Y ahí no hay reglas, no hay dogmas, no hay normas. En la época gloriosa de El Bulli, Juli Soler, alma de aquella casa, reconocía que era imposible ajustar los vinos a los platos de Adrià, y recomendaba lo ya dicho: beber entre plato y plato. Y para eso, añadía, lo mejor era un cava, o un champaña. Yo, desde luego, era lo que hacía; y no sólo porque esos vinos vayan prácticamente con todo, sino porque eran vinos "de intermedio", que era de lo que se trataba. Me gusta la idea y cada vez la practico más. No dejo que una cosa interfiera y disturbe a la otra; disfruto de un vino que me gusta, pero entre platos. Y lo disfruto plenamente, sin condicionantes. Ya digo que es sólo mi opinión, pero una opinión fruto de muchos años de muy variadas y complejas experiencias en este terreno.

gusto Normas fijas. No hay. Bueno, sí: una, que las normas están ahí para saltárselas, como las estadísticas están para romperlas; dos, que en cualquier caso el gusto está por encima de la norma. Y el gusto cambia, normalmente a mejor. Me pasó, por ejemplo, con los callos. Yo no concebía más compañía para ellos que un buen tinto. Cuando leí en El Practicón, de Ángel Muro, que los callos "se toman muy calientes, y con mucho vino blanco, y se chupa uno los dedos?" pensé: "¡qué barbaridad!". Algo después recordé esa recomendación, y me dije "¿por qué no probarlo?". Elegí un chardonnay fermentado en barrica. Fue una revelación: cómo el vino armonizaba con la gelatinosidad, cómo matizaba el picante, cómo subrayaba los toques de especias... Hoy bebo siempre blanco con los callos; pero, por supuesto, si usted prefiere un tinto, no tengo nada que objetar.

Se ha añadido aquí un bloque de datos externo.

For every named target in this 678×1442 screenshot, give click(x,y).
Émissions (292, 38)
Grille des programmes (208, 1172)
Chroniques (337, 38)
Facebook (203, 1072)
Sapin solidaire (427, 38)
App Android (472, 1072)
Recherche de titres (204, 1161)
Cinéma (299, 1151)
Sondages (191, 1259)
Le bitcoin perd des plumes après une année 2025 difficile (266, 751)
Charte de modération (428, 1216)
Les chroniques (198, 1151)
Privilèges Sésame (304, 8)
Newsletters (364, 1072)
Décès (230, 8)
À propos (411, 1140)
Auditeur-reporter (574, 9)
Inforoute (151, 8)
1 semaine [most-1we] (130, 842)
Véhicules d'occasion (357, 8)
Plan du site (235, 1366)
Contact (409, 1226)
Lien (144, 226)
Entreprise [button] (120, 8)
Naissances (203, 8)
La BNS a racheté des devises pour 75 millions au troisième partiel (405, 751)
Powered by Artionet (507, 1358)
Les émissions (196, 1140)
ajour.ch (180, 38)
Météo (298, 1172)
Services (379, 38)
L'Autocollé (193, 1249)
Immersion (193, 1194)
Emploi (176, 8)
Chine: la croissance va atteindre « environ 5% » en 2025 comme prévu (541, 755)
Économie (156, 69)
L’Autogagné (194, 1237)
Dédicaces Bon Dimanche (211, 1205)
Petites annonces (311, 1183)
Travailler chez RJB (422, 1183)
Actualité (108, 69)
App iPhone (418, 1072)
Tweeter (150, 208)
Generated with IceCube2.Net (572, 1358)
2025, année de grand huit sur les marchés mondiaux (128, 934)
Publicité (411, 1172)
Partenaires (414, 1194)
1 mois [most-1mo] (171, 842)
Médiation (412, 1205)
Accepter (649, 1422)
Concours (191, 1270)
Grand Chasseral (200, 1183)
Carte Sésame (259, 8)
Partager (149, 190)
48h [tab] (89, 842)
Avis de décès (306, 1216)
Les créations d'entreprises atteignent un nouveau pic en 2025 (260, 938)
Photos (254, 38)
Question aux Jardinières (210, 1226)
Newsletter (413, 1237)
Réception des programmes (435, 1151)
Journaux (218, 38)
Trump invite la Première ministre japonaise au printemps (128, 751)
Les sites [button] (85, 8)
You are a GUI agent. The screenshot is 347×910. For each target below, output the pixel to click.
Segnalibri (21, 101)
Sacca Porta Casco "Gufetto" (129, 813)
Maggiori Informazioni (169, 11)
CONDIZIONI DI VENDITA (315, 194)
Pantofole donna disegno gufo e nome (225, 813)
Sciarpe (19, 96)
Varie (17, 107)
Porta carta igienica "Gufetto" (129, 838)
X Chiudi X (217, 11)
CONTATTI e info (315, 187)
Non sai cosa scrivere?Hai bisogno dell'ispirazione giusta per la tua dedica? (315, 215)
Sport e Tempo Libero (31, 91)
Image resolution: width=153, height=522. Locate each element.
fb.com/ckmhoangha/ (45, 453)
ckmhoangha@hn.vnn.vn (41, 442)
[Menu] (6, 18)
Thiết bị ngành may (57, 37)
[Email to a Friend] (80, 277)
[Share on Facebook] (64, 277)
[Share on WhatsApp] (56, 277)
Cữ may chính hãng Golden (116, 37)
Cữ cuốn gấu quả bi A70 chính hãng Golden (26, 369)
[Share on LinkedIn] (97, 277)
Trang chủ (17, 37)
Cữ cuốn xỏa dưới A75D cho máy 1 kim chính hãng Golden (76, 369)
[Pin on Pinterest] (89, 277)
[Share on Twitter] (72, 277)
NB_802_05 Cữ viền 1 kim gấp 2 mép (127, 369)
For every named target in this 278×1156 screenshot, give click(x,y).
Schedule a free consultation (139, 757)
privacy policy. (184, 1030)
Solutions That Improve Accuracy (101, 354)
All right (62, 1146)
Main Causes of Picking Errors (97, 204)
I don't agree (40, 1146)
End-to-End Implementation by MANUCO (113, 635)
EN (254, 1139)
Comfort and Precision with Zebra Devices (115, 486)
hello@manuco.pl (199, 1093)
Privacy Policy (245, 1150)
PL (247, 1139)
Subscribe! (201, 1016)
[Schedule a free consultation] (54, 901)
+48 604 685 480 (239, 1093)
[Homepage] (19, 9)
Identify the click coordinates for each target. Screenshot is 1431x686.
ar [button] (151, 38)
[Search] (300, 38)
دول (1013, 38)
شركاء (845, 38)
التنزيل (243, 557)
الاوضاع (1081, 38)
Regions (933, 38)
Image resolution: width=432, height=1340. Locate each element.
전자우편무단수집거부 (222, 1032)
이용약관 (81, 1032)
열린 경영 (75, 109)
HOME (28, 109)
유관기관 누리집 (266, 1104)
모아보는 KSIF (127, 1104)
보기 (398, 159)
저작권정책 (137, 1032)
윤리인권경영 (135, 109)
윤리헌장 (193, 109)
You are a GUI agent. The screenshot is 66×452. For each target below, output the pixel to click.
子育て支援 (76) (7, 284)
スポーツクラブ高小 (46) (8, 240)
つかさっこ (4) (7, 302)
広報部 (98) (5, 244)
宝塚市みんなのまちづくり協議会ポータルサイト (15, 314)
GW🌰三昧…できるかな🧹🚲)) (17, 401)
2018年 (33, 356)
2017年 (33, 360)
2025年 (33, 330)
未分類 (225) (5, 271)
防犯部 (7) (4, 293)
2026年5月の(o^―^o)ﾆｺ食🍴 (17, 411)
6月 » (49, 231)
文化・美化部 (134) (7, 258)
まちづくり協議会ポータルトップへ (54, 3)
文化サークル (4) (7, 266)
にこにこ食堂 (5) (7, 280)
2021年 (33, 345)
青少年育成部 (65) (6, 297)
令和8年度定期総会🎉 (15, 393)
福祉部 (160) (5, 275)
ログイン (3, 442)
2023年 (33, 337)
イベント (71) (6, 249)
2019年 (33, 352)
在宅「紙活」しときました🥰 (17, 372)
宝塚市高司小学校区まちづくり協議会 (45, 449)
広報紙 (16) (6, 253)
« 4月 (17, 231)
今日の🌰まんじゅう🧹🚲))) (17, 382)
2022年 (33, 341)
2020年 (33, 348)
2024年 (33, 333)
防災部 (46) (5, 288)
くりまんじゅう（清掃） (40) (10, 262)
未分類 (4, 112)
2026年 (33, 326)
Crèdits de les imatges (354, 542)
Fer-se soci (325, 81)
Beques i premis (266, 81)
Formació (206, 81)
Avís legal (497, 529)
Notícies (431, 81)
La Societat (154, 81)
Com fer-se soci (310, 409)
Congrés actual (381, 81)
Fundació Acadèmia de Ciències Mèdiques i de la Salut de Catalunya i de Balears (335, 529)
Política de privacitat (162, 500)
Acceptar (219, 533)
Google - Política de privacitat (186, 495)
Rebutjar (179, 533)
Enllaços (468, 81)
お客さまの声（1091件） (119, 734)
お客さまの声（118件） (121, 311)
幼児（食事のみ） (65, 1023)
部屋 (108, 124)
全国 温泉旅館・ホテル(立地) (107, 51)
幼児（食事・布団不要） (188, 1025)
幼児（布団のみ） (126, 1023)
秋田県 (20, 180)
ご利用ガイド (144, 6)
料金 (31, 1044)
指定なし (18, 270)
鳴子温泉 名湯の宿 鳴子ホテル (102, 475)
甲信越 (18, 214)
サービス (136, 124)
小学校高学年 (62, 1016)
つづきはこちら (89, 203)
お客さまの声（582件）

Hay cosas que, sinceramente, creo que son imposibles para un vino: las alcachofas, los espárragos, el 90% de las ensaladas, la mayor parte de las frutas, incluyendo el melón con jamón. Son cosas que interactúan con el vino, lo que va en detrimento de ambos. Es como esa vieja costumbre española de pedir "un poco de queso para acabar el vino"; el vino suele ser un rioja, un ribera; un tinto, en cualquier caso. Y se cuentan con los dedos de la mano los quesos que pueden afrontar un tinto, y al contrario: es un choque de trenes, y acaba siempre mal.

perfección Sucede que periódicamente tal o cual Denominación de Origen lanza una campaña sugiriendo que sus vinos son perfectos para, por ejemplo, un gazpacho; y siempre hay algún crítico que se hace eco de la petición de ayuda. Flaco favor le hacen a esos vinos, y más flaco aún al gazpacho. El tomate y el vino no se entienden demasiado bien; al fin y al cabo, no se conocieron hasta el siglo XVI.

Por supuesto, nadie le impide tomarse una copita de fino, o de cava, como aperitivo, antes de comenzar con su gazpacho o su ajoblanco. Ni pasarse al vino elegido para la comida, después. Pero, de verdad, lo mejor es no mezclar ambas cosas: le sabrán muchísimo mejor por separado. Lo dicho: cuando gazpacho, gazpacho; y cuando hay vino, vino.

Disfruten del buen vino por él mismo. Al fin y al cabo, si la enfermiza obsesión por la salud pública (quién lo diría) de nuestras autoridades les lleva a aprobar las normas que adelantaron ya algunos medios, acabarán consiguiendo lo que tanto parecen desear: hundir al sector vitivinícola, con todo lo que eso conlleva económica y culturalmente. Esperemos que se imponga la cordura o seremos la última generación que disfrute del vino en nuestro muy vinícola país. Así de duro, y así de claro.